Involvement of CD44 in induction of matrix metalloproteinases by a COOH-terminal heparin-binding fragment of fibronectin in human articular cartilage, in culture

Objective. To investigate the mechanism of induction of matrix metalloproteinases (MMPs) by a 40-kd COOH-terminal heparin-binding fibronectin fragment (HBFN-f) containing III12-14 and IIICS domains in human articular cartilage in culture. Methods. Human articular cartilage was removed from macroscopically normal femoral heads and cultured with HBFN-f. MMP secretion into conditioned media was analyzed by immunoblotting (MMPs 1 and 13) and by gelatin zymography (MMPs 2 and 9). Type 11 collagen cleavage by collagenase was monitored, in culture by immunoassay. Involvement of specific peptide-binding domains in HBFN-f and the involvement of CD44 were assessed with synthetic peptides and an anti-CD44 antibody. Immunofluorescence histochemistry was. performed using fluorescein isothiocyanate-conjugated anti-CD44 antibody. Results.
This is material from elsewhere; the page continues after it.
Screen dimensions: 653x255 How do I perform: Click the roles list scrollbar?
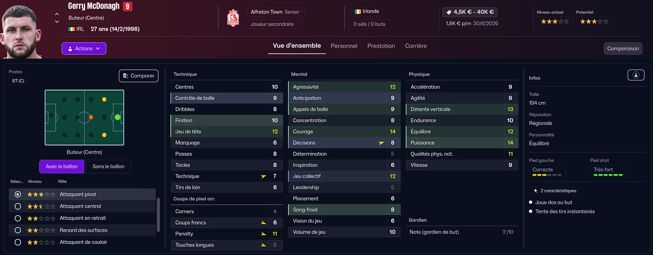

HBFN-f stimulated production of MMPs 1, 2, 9, and 13 in association with type 11 collagen cleavage by collagenase in human articular cartilage. Peptide V (WQPPRARI) of HBFN-f, which can bind cell surface heparan sulfate proteoglycan (HSPG), blocked MMP induction by HBFN-f, while the scrambled peptide V (RPQIPWAR) had no effect. Peptide CS-1 of 25 amino acids in IIICS of HBFN-f caused no significant effect. Treatment of cartilage with anti-CD44 antibody or HSPG resulted in significant inhibition of HBFN-f-stimulated MMP production. Preincubation with peptide V blocked binding of the anti-CD44 antibody to chondrocytes in cartilage. Conclusion. Interaction of the peptide V sequence in HBFN-f with glycosaminoglycans, such as those in CD44, plays an important role in HBFN-f-stimulated MMP production in articular cartilage. Because CD44 is up-regulatled in osteoarthritic and rheumatoid arthritic cartilage, the role of the interaction between CD44 and HBFN-f in these pathologies should be of relevance and should be studied further.